Your objective » This exercise asks for the entries below to be printed exactly.

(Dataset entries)
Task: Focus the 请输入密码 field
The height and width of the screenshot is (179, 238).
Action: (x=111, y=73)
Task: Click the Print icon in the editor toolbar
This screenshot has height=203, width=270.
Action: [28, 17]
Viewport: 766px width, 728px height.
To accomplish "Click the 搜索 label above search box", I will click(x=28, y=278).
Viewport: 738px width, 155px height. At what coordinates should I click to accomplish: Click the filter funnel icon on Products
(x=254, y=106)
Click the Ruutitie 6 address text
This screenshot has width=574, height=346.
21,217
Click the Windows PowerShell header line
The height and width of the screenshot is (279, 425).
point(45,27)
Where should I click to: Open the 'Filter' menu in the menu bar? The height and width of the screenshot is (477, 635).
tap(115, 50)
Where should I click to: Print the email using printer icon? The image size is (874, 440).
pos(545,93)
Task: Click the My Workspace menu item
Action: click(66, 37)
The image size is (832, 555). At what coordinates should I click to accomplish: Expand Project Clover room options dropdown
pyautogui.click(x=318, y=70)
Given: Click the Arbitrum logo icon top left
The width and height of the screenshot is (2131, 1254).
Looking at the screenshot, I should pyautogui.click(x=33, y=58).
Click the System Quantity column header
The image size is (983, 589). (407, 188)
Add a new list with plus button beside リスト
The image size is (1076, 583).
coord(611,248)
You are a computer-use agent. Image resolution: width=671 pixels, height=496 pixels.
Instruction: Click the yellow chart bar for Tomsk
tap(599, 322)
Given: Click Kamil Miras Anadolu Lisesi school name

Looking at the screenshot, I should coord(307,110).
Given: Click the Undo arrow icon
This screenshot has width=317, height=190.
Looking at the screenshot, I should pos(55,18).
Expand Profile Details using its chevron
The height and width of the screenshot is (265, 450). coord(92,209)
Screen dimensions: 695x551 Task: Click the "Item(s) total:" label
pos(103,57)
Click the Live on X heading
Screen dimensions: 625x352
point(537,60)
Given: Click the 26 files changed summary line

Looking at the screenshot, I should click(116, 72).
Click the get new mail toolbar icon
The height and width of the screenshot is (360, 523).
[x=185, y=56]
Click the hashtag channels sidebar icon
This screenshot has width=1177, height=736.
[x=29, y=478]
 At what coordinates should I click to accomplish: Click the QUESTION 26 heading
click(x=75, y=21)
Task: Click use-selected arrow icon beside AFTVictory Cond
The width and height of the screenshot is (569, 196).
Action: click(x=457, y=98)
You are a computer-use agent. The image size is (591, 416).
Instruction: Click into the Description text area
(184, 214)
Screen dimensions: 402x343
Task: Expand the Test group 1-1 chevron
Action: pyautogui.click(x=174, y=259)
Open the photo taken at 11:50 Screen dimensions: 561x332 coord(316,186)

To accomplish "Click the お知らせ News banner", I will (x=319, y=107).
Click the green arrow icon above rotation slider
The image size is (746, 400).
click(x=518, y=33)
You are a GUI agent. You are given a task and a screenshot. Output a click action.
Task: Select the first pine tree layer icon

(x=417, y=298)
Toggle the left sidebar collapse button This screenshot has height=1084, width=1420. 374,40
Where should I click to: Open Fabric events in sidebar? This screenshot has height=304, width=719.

Answer to this problem »
Task: Focus the 请输入密码 field
The height and width of the screenshot is (179, 238).
Action: (x=111, y=73)
Task: Click the Print icon in the editor toolbar
This screenshot has height=203, width=270.
Action: [28, 17]
Viewport: 766px width, 728px height.
To accomplish "Click the 搜索 label above search box", I will click(x=28, y=278).
Viewport: 738px width, 155px height. At what coordinates should I click to accomplish: Click the filter funnel icon on Products
(x=254, y=106)
Click the Ruutitie 6 address text
This screenshot has width=574, height=346.
21,217
Click the Windows PowerShell header line
The height and width of the screenshot is (279, 425).
point(45,27)
Where should I click to: Open the 'Filter' menu in the menu bar? The height and width of the screenshot is (477, 635).
tap(115, 50)
Where should I click to: Print the email using printer icon? The image size is (874, 440).
pos(545,93)
Task: Click the My Workspace menu item
Action: click(66, 37)
The image size is (832, 555). At what coordinates should I click to accomplish: Expand Project Clover room options dropdown
pyautogui.click(x=318, y=70)
Given: Click the Arbitrum logo icon top left
The width and height of the screenshot is (2131, 1254).
Looking at the screenshot, I should pyautogui.click(x=33, y=58).
Click the System Quantity column header
The image size is (983, 589). (407, 188)
Add a new list with plus button beside リスト
The image size is (1076, 583).
coord(611,248)
You are a computer-use agent. Image resolution: width=671 pixels, height=496 pixels.
Instruction: Click the yellow chart bar for Tomsk
tap(599, 322)
Given: Click Kamil Miras Anadolu Lisesi school name

Looking at the screenshot, I should coord(307,110).
Given: Click the Undo arrow icon
This screenshot has width=317, height=190.
Looking at the screenshot, I should pos(55,18).
Expand Profile Details using its chevron
The height and width of the screenshot is (265, 450). coord(92,209)
Screen dimensions: 695x551 Task: Click the "Item(s) total:" label
pos(103,57)
Click the Live on X heading
Screen dimensions: 625x352
point(537,60)
Given: Click the 26 files changed summary line

Looking at the screenshot, I should click(116, 72).
Click the get new mail toolbar icon
The height and width of the screenshot is (360, 523).
[x=185, y=56]
Click the hashtag channels sidebar icon
This screenshot has width=1177, height=736.
[x=29, y=478]
 At what coordinates should I click to accomplish: Click the QUESTION 26 heading
click(x=75, y=21)
Task: Click use-selected arrow icon beside AFTVictory Cond
The width and height of the screenshot is (569, 196).
Action: click(x=457, y=98)
You are a computer-use agent. The image size is (591, 416).
Instruction: Click into the Description text area
(184, 214)
Screen dimensions: 402x343
Task: Expand the Test group 1-1 chevron
Action: pyautogui.click(x=174, y=259)
Open the photo taken at 11:50 Screen dimensions: 561x332 coord(316,186)

To accomplish "Click the お知らせ News banner", I will (x=319, y=107).
Click the green arrow icon above rotation slider
The image size is (746, 400).
click(x=518, y=33)
You are a GUI agent. You are given a task and a screenshot. Output a click action.
Task: Select the first pine tree layer icon

(x=417, y=298)
Toggle the left sidebar collapse button This screenshot has height=1084, width=1420. 374,40
Where should I click to: Open Fabric events in sidebar? This screenshot has height=304, width=719.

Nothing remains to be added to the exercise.